Brandon Burton

No. 36, 27, 29
- Position: Cornerback

Personal information
- Born: July 31, 1989 (age 37) West Germany
- Listed height: 6 ft 0 in (1.83 m)
- Listed weight: 185 lb (84 kg)

Career information
- High school: Clear Creek (League City, Texas, U.S.)
- College: Utah (2007-2010)
- NFL draft: 2011: 5th round, 139th overall pick

Career history

Playing
- Minnesota Vikings (2011–2012); Buffalo Bills (2013); Cincinnati Bengals (2014)*; Indianapolis Colts (2014)*;
- * Offseason or practice squad member only

Coaching
- Utah (2017-2018) Graduate assistant; Arizona Hotshots (2019) Defensive backs coach; UT Permian Basin (2020-2022) Defensive backs coach;

Career NFL statistics
- Total tackles: 14
- Pass deflections: 1
- Stats at Pro Football Reference

= Brandon Burton =

American football player and coach (born 1989)

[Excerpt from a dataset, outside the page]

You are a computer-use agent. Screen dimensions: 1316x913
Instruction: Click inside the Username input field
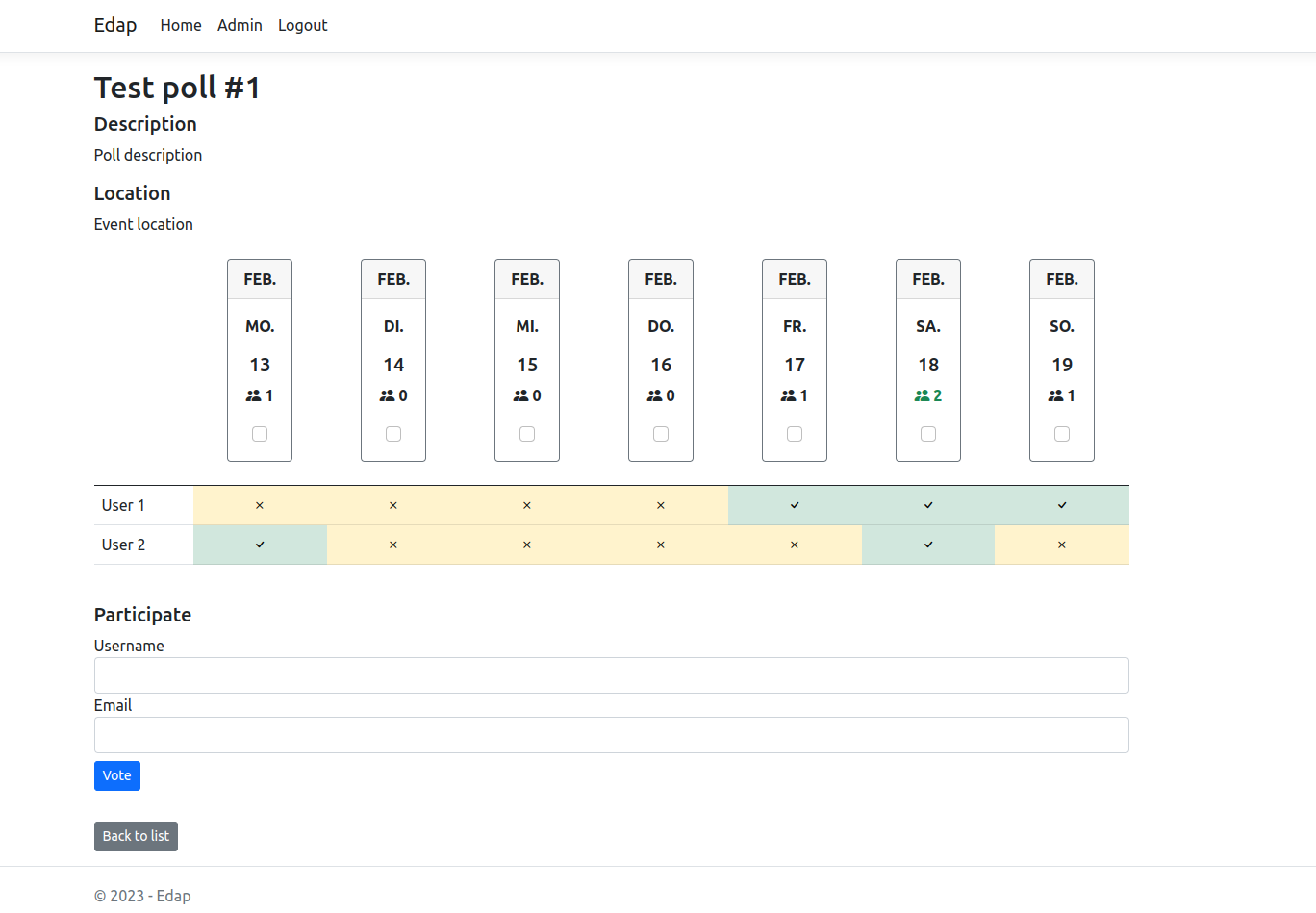[x=611, y=675]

Brandon Burton (born July 31, 1989) is an American former professional football player who was a cornerback in the National Football League (NFL). Burton played college football for the Utah Utes and was selected with the 139th pick in the fifth round of the 2011 NFL draft by the Minnesota Vikings. He was also a member of the Buffalo Bills, Cincinnati Bengals and Indianapolis Colts. He was the defensive backs coach for the Arizona Hotshots of the Alliance of American Football (AAF).

==Early life==
Burton attended Clear Creek High School in League City, Texas. He had 11 career interceptions.

==College career==
Burton attended the University of Utah, and was redshirted as a freshman in 2007. In 2008 as a redshirt freshman Burton played in 11 games, mainly on special teams, recording three tackles. As a sophomore in 2009, he started 12 of 13 games, recording 43 tackles and an interception.

==Professional career==

Pre-draft measurables
| Height | Weight | Arm length | Hand span | Wingspan | 40-yard dash | 10-yard split | 20-yard split | 20-yard shuttle | Three-cone drill | Vertical jump | Broad jump | Bench press |
| 5 ft 11+5⁄8 in (1.82 m) | 190 lb (86 kg) | 31+1⁄2 in (0.80 m) | 8+1⁄2 in (0.22 m) | 6 ft 2+1⁄8 in (1.88 m) | 4.48 s | 1.57 s | 2.58 s | 4.07 s | 6.93 s | 32.0 in (0.81 m) | 9 ft 10 in (3.00 m) | 18 reps |
All values from NFL Combine/Pro Day

===Minnesota Vikings===
Burton was selected with the 139th overall pick in the fifth round of the 2011 NFL draft by the Minnesota Vikings.

Burton was released by the Vikings on August 31, 2013 (along with 18 others) to get to a 53-man roster.

===Buffalo Bills===
Burton was signed by the Buffalo Bills on September 1, 2013. He was released October 25, 2013. He played in five games with the Bills, recording six total tackles during that span

===Cincinnati Bengals===
Burton was signed by the Cincinnati Bengals on December 30, 2013. He was waived on June 11, 2014.

===Indianapolis Colts===
Burton was claimed by the Indianapolis Colts on June 12, 2014. He was waived on August 4, 2014.

==Coaching career==
In 2019, Burton became the defensive backs coach of the Alliance of American Football's Arizona Hotshots.